Now that’s out of the way, let’s get serious. You can’t like John songs and not like Paul songs, or vice versa. John and Paul have too much in common, in their creativity, their genius for melody, their love of wordplay, their surprising chord progressions and unpredictable rhythms, their shared tastes, source material and life experience. Yes, I know: John’s sharp and Paul’s soft; John’s radical and Paul’s twee; John’s rhythmic and Paul melodic. All I have to say to that is: You know the White Album? Where each of them did more or less their own thing? Julia; Helter Skelter. I rest my case. Thank you; you’ve been a lovely audience; good night!


So, John and Paul aren’t opposites. But now we have a problem. Wasn’t their being opposites the magic dust that made the music they made together so much more innovative than the music they made apart? Hmm. Now you’re onto something. The evidence is incontrovertible. For all the greatness of each genius’s post-Beatles output – and there’s plenty of greatness there – nothing compares to the shocking novelty and exuberant creativity of the music they made together.

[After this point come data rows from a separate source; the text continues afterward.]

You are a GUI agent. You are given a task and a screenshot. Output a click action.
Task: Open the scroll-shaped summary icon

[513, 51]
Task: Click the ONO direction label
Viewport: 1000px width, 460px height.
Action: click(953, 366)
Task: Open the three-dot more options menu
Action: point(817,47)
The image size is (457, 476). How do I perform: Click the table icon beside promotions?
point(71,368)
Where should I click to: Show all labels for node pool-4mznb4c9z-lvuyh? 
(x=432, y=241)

Imagine; Maybe I’m Amazed; Watching the Wheels; Live and Let Die: They’re great songs and performances; really great. And there’s more creativity in each bar of them than most of the rest of Spotify and iTunes combined. But none of them can hold a candle to most Beatles’ songs, let alone to an even more select set of masterpieces that includes almost-solo tracks like Penny Lane and Strawberry Fields as well as intensely collaborative pieces like She Loves You or We Can Work it Out. Even today, after hearing them countless times, and absorbing their timbre and cadence with our mother’s milk, these songs and performances arrive at our ears fresh, as if from nowhere. Clearly of their time and building on earlier musical traditions. But also radically, shockingly new. Instantly familiar but different from anything that went before and an indelible point of reference to everything that came after. The very definition of innovation.


But if these sparks of innovation weren’t created by rubbing two opposites together, what then was their source?

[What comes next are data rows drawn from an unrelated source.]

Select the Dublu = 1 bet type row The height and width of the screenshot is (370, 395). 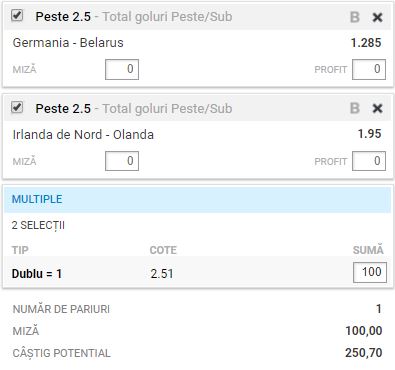click(197, 273)
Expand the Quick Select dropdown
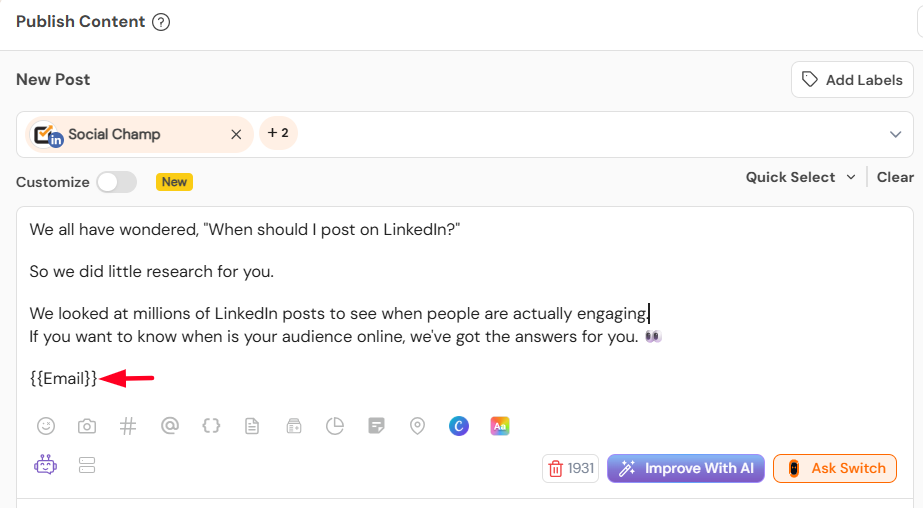This screenshot has height=508, width=923. 800,177
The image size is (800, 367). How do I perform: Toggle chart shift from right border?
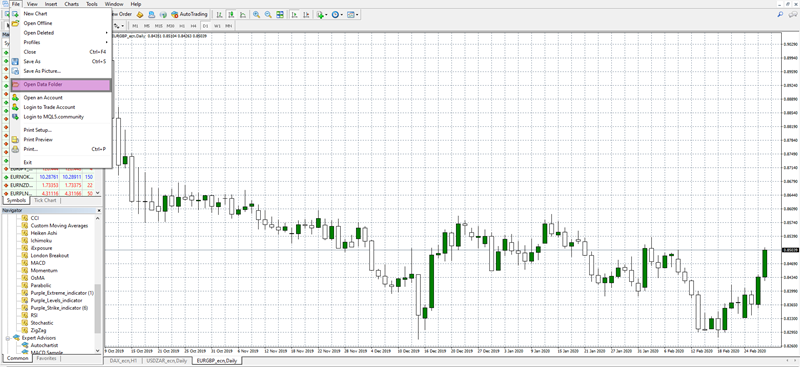click(307, 15)
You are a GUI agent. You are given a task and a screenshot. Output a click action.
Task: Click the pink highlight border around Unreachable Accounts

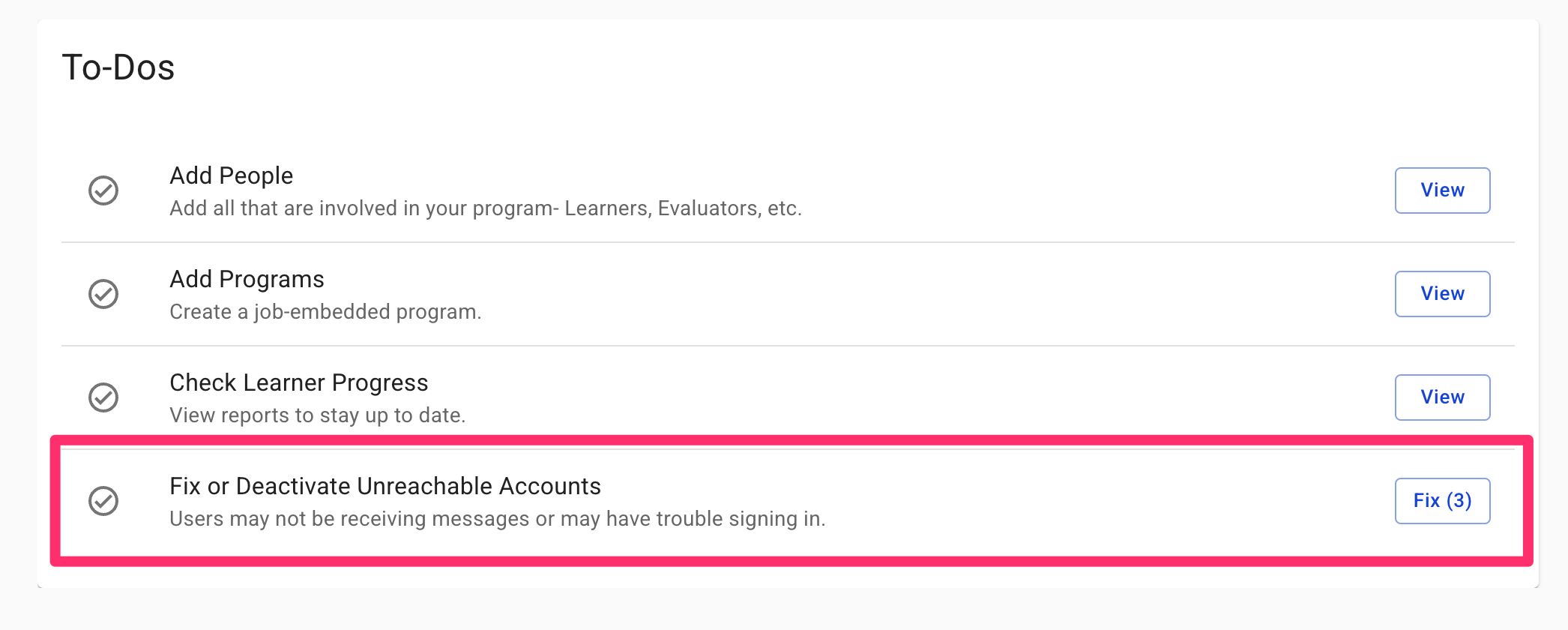pos(791,440)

Read the biographers; listen to the interviews; watch the clips on YouTube and the trailer to Peter Jackson’s forthcoming, “Get Back” movie. The magic dust wasn’t opposition. It was resistance. If what John offered wasn’t good enough, Paul would tell him so, and they’d work on improving it. And vice versa. Paul: “It’s getting better all the time.” John: “It can’t get no worse.”


After the “divorce,” no one else could provide that same resistance. And any who dared try were summarily dismissed – figuratively or literally. After being a peerless creative duo, each became a soloist who had no peers. And as each creator became irresistible, their creations became a little less so.

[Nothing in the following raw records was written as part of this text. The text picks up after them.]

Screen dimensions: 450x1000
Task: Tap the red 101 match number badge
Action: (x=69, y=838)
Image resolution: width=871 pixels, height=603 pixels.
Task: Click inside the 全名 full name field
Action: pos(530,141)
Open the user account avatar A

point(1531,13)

In his book, Powers of Two, Joshua Shenk documents similar connections between innovation and resistance in many other creative pairs, from scientists Marie and Pierre Curie to Apple’s Steve Jobs and Steve Wozniak. In The Undoing Project, Michael Lewis does the same for the creative partnership between Israeli psychologists, Daniel Kahneman and Amos Tversky.


Despite the proverb, two heads aren’t always better than one. But when two creative minds come together in mutual admiration and competition, and have the courage to resist and improve each other, innovation often results.


An earlier version of this article appeared in Psychology Today.